Title: Carbonic Anhydrase Inhibitors Developed Through ‘Click Tailing’
Volume: 16
Issue: 29
Author(s): Marie Lopez, Adam J. Salmon, Claudiu T. Supuran and Sally-Ann Poulsen
Affiliation:
Keywords:
Carbonic anhydrase, click chemistry, hypoxia, CA IX, glycoconjugates, sulfonamide, medicinal chemistry, metallocene, 1, 3-dipolar cycloaddition reaction (1, 3-DCR), organic azides (R-N3), Huisgen synthesis, copper-catalyzed azide-alkyne cycloaddition (CuAAC), carbonic anhydrase inhibitors (CAIs), sulfonamide moiety, sulfonamide anion (SO2NH), Protein Data Bank (PDB), Isosteres, sulfamates, acetazolamide, ethoxzolamide, dichlorophenamide, tail approach, structure-property relationships (SPR), triazole, Click Tailing, solid tumor, glioblastoma, lipophilicity, pharmacophore, heteroaryl sulfonamides, azido sugars, O-glycoside linkage, S-linked glycosyltriazoles, effective permeability, Metallocenes Targeting Tumor, organometallic fragment, ferrocifen, tamoxifen, ethnylferrocene, ethynylruthenocene, lipogenesis, zonisamide (ZNS), topiramate (TPM), hypoxic tumor, dissociation constants (Kds), radionuclide, Hypoxia-inducible factor, short hairpin RNA, calculated Log P, Parallel artificial membrane permeability assay
Abstract: In recent years there has been renewed activity in the literature concerning the 1,3-dipolar cycloaddition reaction (1,3-DCR) of organic azides (R-N3) with alkynes (R´ C≡CH)to form 1,2,3-triazoles, i.e. the Huisgen synthesis. The use of catalytic Cu(I) leads to a dramatic rate enhancement (up to 107-fold) and exclusive synthesis of the 1,4-disubstituted 1,2,3-triazole product.

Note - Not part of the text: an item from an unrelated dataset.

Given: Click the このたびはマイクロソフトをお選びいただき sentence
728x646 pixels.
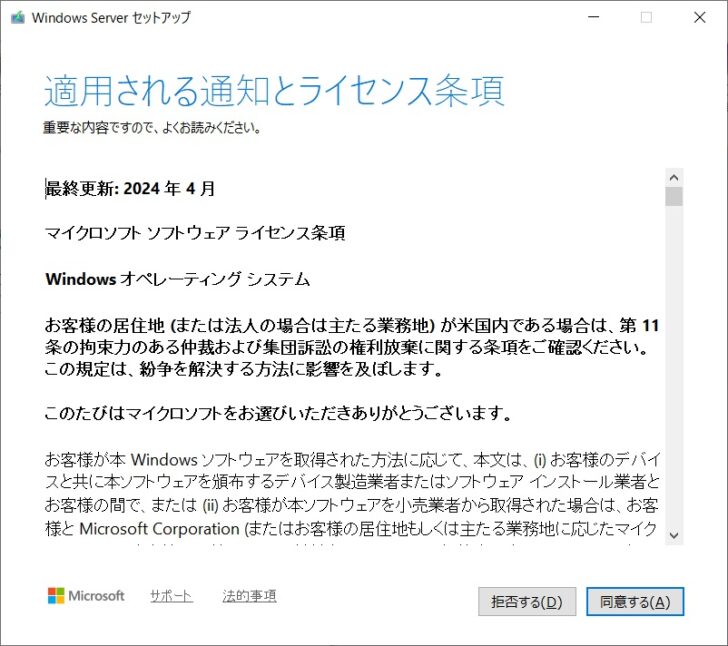Looking at the screenshot, I should [278, 412].
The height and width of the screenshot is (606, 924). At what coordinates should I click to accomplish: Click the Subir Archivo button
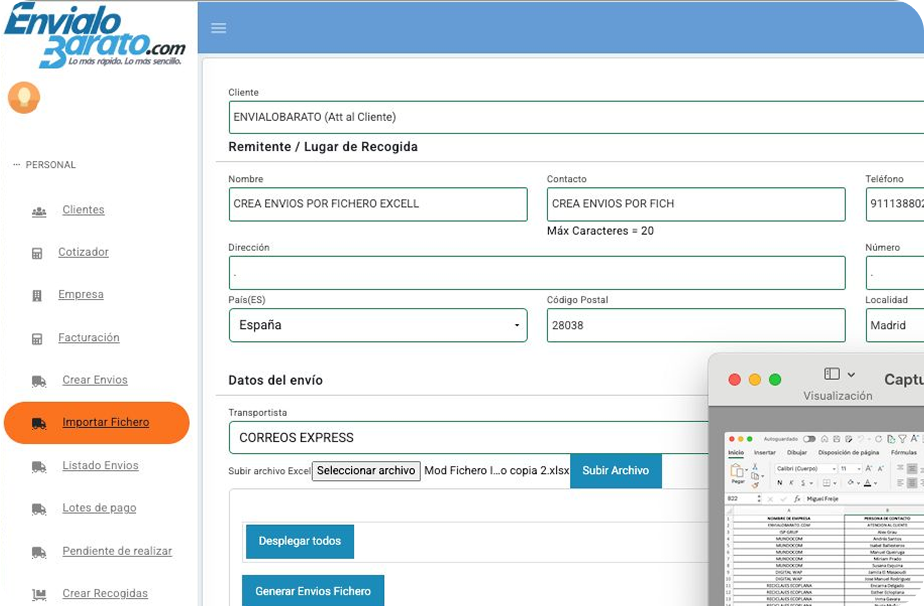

The reaction, now referred to as the copper-catalyzed azide-alkyne cycloaddition (CuAAC), meets the stringent criteria of a click-reaction in that it is modular, wide in scope, high yielding, has no byproducts, operates in water at ambient temperature, product purification is simple and the starting materials are readily available. The 1,3-DCR reaction has rapidly become the premier click chemistry reaction with applications spanning modern chemistry disciplines, including medicinal chemistry. Recently the ‘tail’ approach initiative for the development of carbonic anhydrase inhibitors (CAIs) has been combined with the synthetic versatility of click chemistry. This has proven a powerful combination leading to the synthesis of CAIs with useful biopharmaceutical properties and activities. This review will discuss complementary and contrasting applications that have utilized ‘click tailing’ for the development of CAIs. Applications encompass i) medicinal chemistry and drug discovery; ii) radiopharmaceutical development of positron emission topography (PET) chemical probes; and iii) in situ click chemistry.